We got our first real production bill: $13,247. For one agent.
A customer-service agent on Claude Sonnet. Nothing exotic: 4,000-token system prompt, 8 tools for order lookups and CRM updates, 500 conversations a day. Each conversation averaged 6 turns with full history replay. The math was brutal once we actually did it.
Over three months, we cut that agent to $1,100/month. Same quality. Same tools. Same conversation depth. This is the playbook.
In this article:
- The $13K Bill, Decomposed: where the money actually goes
- Prompt Caching: 90% Input Savings: the single biggest lever
- Model Routing: Right Model, Right Task: 30-50% off the remaining cost
- Batch Processing: Half-Price Background Work: 50% off non-real-time tasks
- Plan-and-Execute: Stop Re-Planning: caching decisions, not just prompts
- Context Management: Smaller Windows: pay for what matters
- The Full Stack: $13K to $1,100: all techniques combined
- Implementation Checklist: week-by-week rollout
The $13K Bill, Decomposed
Most of a production agent's cost hides in content resent on every turn: system prompt, tool schemas, growing conversation history. Here is what our 500-conversation/day agent consumed:
| Component | Tokens per Conversation | Monthly Volume (15K convos) | Notes |
|---|---|---|---|
| System prompt | 4,000 input | 60M input | Resent every turn |
| Conversation history | 3,000 input (avg) | 45M input | Grows each turn |
| Tool schemas (8 tools) | 2,400 input | 36M input | Resent every turn |
| Tool call results | 1,200 input | 18M input | CRM/order data |
| Agent responses | 1,500 output | 22.5M output | The actual replies |
| Total | ~12,100 | 159M input + 22.5M output |
On Claude Sonnet at $3/MTok input and $15/MTok output:
Input: 159M tokens x $3.00/MTok = $477
Output: 22.5M tokens x $15.00/MTok = $337.50Wait. That is only $815. Where is the $13K?

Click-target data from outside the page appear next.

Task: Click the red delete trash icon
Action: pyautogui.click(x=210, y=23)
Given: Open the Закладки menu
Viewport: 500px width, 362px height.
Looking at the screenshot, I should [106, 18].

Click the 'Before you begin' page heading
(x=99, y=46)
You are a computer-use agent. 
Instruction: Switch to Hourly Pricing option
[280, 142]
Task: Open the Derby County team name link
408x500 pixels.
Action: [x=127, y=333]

Here is the part nobody warns you about: each conversation has multiple turns. Our 6-turn average means the system prompt, tool schemas, and growing history are resent on every single turn. The real math:
// Each turn resends: system prompt + tools + full history
// Turn 1: 4,000 + 2,400 + 0 history = 6,400 input
// Turn 2: 4,000 + 2,400 + 2,500 history = 8,900 input
// Turn 3: 4,000 + 2,400 + 5,000 history = 11,400 input
// Turn 4: 4,000 + 2,400 + 7,500 history = 13,900 input
// Turn 5: 4,000 + 2,400 + 10,000 history = 16,400 input
// Turn 6: 4,000 + 2,400 + 12,500 history = 18,900 input
// Total per conversation: ~75,900 input tokens + ~9,000 outputNow the real bill:
Monthly input: 75,900 x 15,000 convos = 1,138.5M tokens
Monthly output: 9,000 x 15,000 convos = 135M tokens
Input cost: 1,138.5M x $3.00/MTok = $3,415.50
Output cost: 135M x $15.00/MTok = $2,025.00
Total: $5,440.50/monthAdd multi-step tool calls (ours averaged 2.4 tool-use rounds per conversation) and another $4,000-$7,800 in LLM calls for tool reasoning. Actual bill: $13,247.

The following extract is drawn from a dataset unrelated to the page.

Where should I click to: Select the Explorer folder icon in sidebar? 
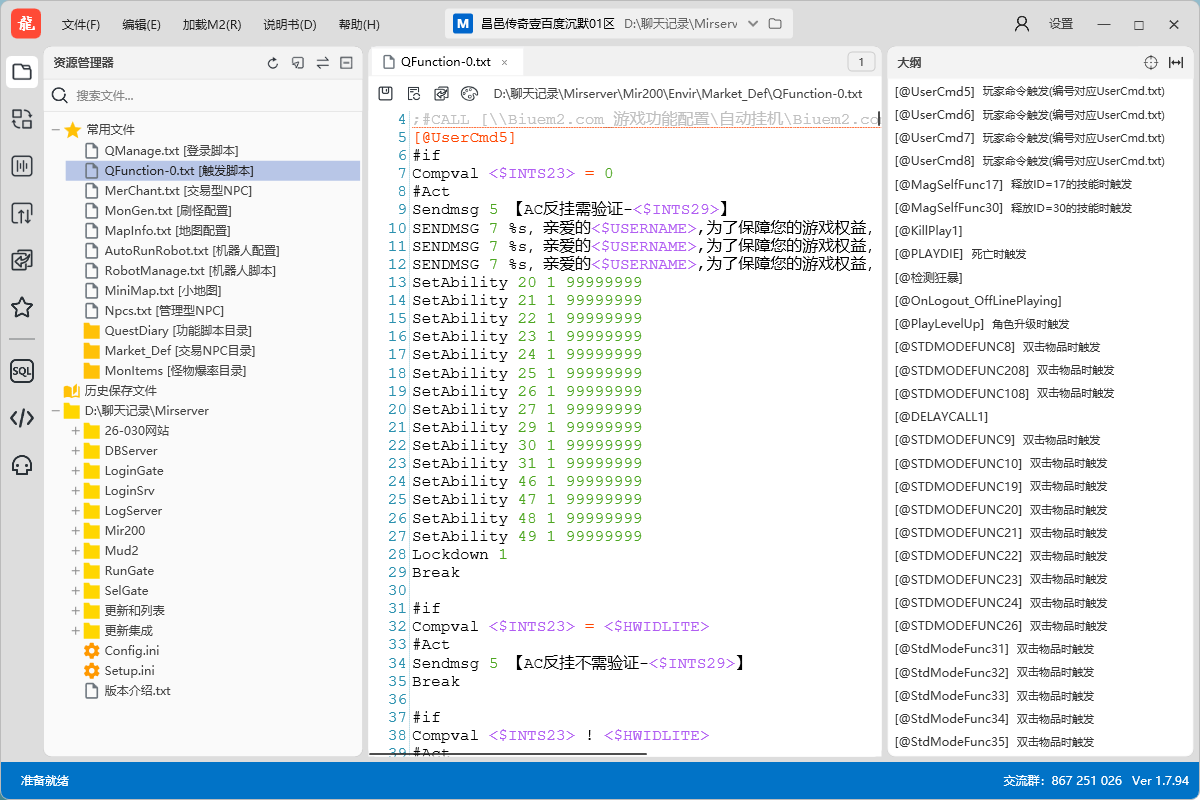21,72
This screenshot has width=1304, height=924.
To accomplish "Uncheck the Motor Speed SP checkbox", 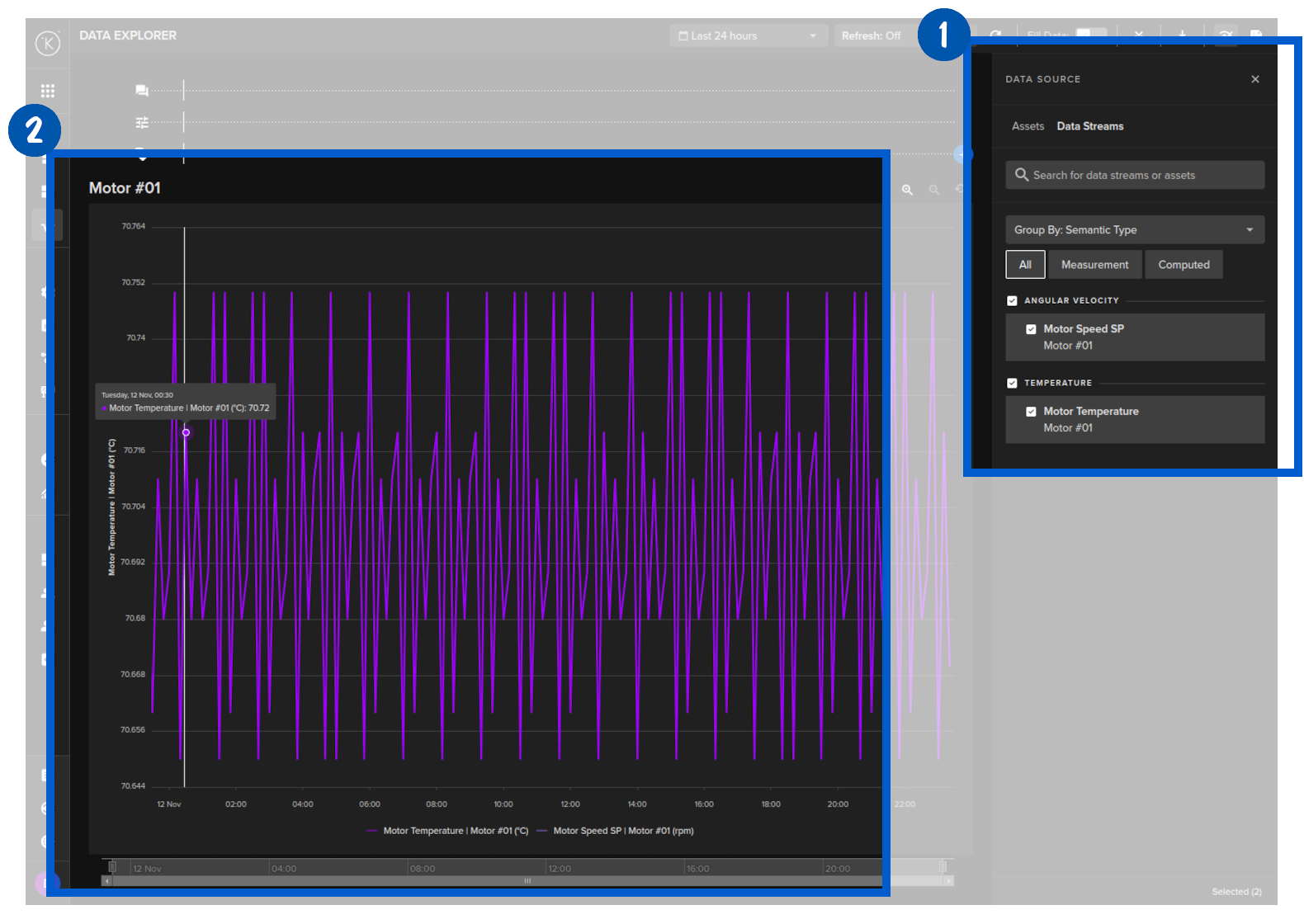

The system prompt and tool schemas alone, content that never changes between conversations, accounted for over 40% of input tokens. That is where we started cutting.
Prompt Caching: 90% Input Savings
Prompt caching eliminates re-processing of static content you resend every request: system prompts, tool schemas, few-shot examples. Subsequent calls read from cache at a fraction of the input price. For our agent, this single lever cut $1,224/month.
| Provider | Cache Write Cost | Cache Read Cost | Savings on Reads | Cache Duration |
|---|---|---|---|---|
| Anthropic | 1.25x input price | 0.1x input price | 90% | 5 minutes |
| Anthropic (extended) | 2x input price | 0.1x input price | 90% | 1 hour |
| OpenAI (GPT-4.1) | 1x (automatic) | 0.25x input price | 75% | Automatic |
| OpenAI (GPT-5) | 1x (automatic) | 0.1x input price | 90% | Automatic |
| Google (Gemini) | 1x (automatic) | 0.25x input price | 75% | Automatic |
For our agent, the static content per turn was 6,400 tokens (4,000 system prompt + 2,400 tool schemas). At 6 turns per conversation, that is 38,400 static tokens per conversation resent and reprocessed.
The math
Before caching (Claude Sonnet):
Static tokens: 38,400/convo x 15,000 convos = 576M tokens/month
Cost: 576M x $3.00/MTok = $1,728/month (just for static content)After caching (Anthropic 5-minute cache):
// First request per conversation: cache write (1.25x)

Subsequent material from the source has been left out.